Discussing the gentleman’s plight with my friend, the impact finances can have on the process of dating and forming new relationships with women came up.  When it was time for both of us to leave the restaurant, I continued  to think about the  issues widowers can face regarding how their financial situation may impede their getting involved in dating, especially those brought up in a generation when a gentleman was expected to pay for the entire date.

Initially, be sure that it really is the money and not other concerns that interfere with dating or getting involved in new relationships.  Often people choose non-related issues to hide their real concerns. It is important to be ready to engage in the process of going out again to find companionship or more, and not to react defensively to suggestions to start dating by well-meaning but pushy friends.

Today going out to a movie and dinner at a moderate restaurant can cost $75; theater tickets and a little finer restaurant well over $100, and forget about going to a professional sporting event.

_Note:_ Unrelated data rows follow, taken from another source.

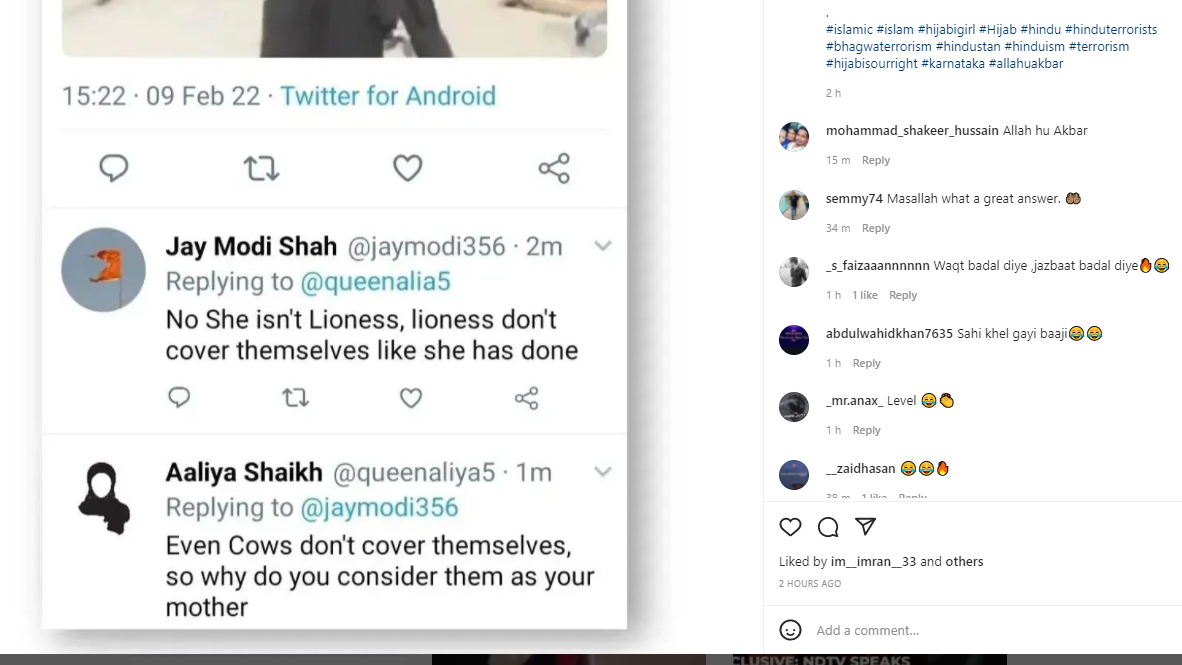Click heart icon under Jay Modi Shah reply

[x=411, y=398]
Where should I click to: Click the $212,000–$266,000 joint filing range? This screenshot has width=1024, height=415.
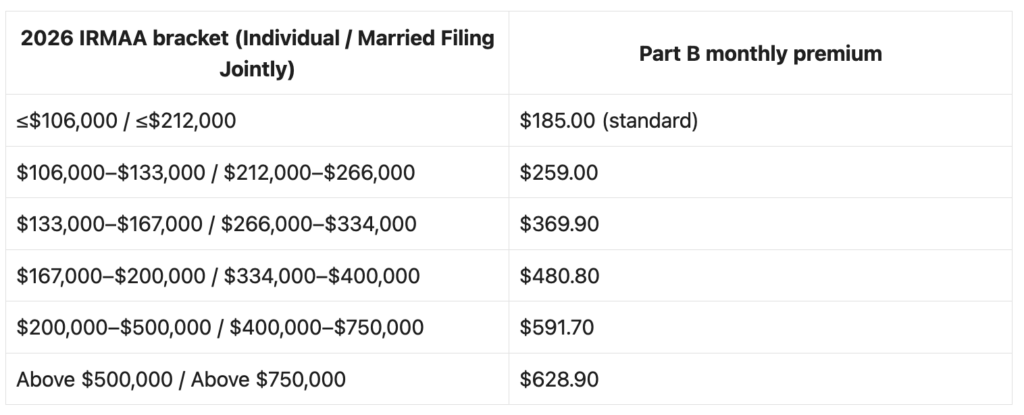click(319, 173)
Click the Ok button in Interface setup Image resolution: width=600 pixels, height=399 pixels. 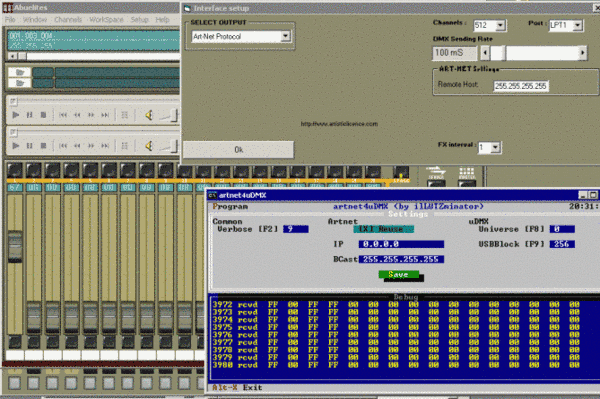238,150
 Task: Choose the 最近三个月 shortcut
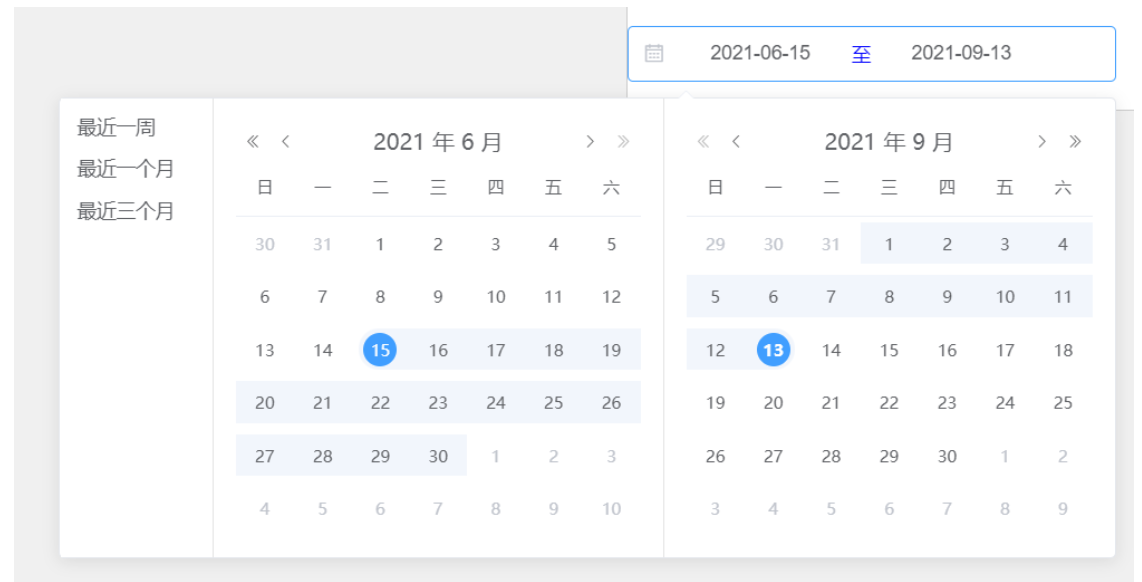(125, 211)
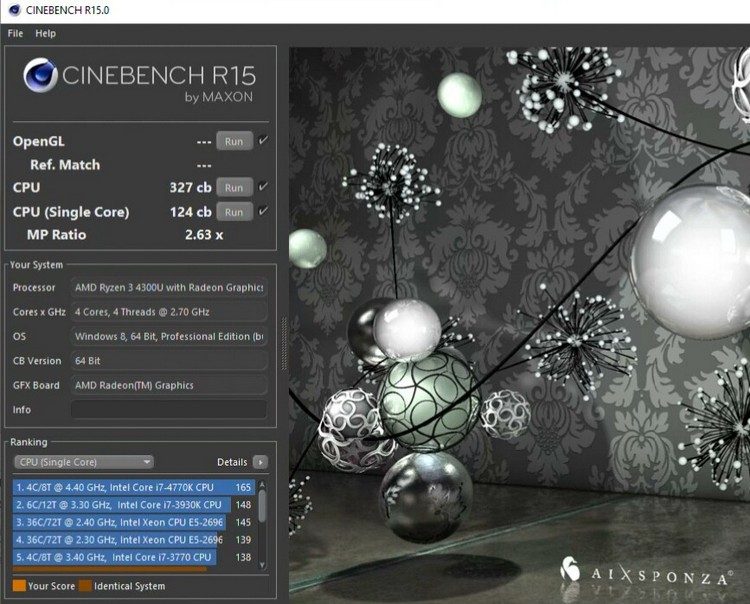
Task: Toggle the OpenGL test checkbox
Action: 263,141
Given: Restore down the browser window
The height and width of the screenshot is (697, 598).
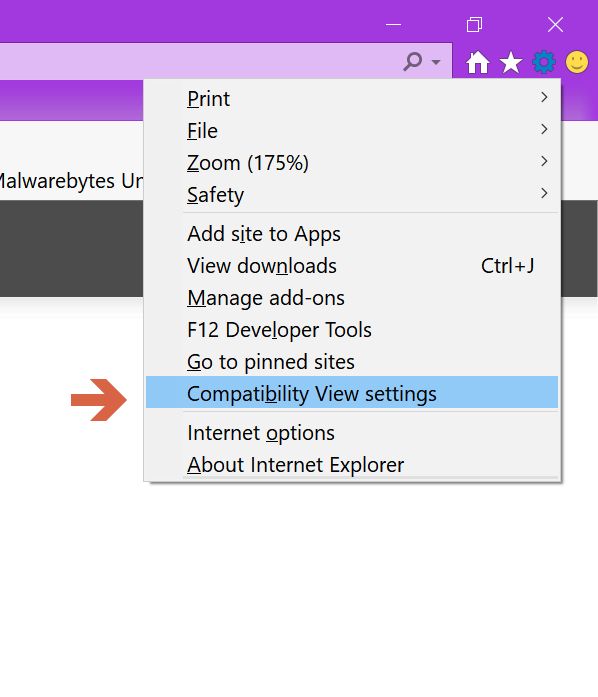Looking at the screenshot, I should pos(474,24).
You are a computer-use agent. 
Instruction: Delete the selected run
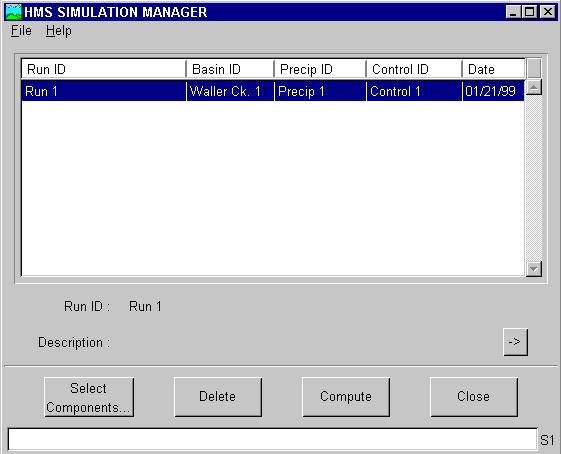tap(218, 397)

Of course it doesn’t have to be like this!  There are many inexpensive/ free ways to go out on dates. If getting back into the dating scene is what interests you, your financial means do not have to be an impediment.  An old song said, “The best things in life are free.”  Well, maybe not best nor free, but within your means.

Find programs provided by groups in your community that cater to widows and widowers.  Most newspapers provide a weekly guide to events such as dances, fairs,  lectures, mixers, card games and the like. And don’t forget the Internet. Just Google “events, your city, and the date you have in mind.”

Art galleries and museums often have free admission one day a week or ask for a what-ever-you-can-afford donation.  For example, in Sarasota, Florida where I spend most of the year, the Ringling Art Museum is open to the public every Monday without an admission charge.

Take your date to an event which is timed to end well before dinner or scheduled to start after dinner, and then you might suggest going out for dessert and coffee.   If you have some minimal capabilities in the kitchen, consider inviting “your new friend” over for dinner,  or a take-out kitchen table picnic if cooking is not your calling.

I suspect you get the picture.  If your budget for dating is on the thin side, be honest with your date.  Don’t let pride or mistaken chivalry get in the way by giving the impression that you are miserly.    Women can be much more tolerant of a man who is financially strapped than one who they feel is  tight with the dollar.

With some effort at finding inexpensive resources in your community and a “Little bit of Luck,” you’ll be all right.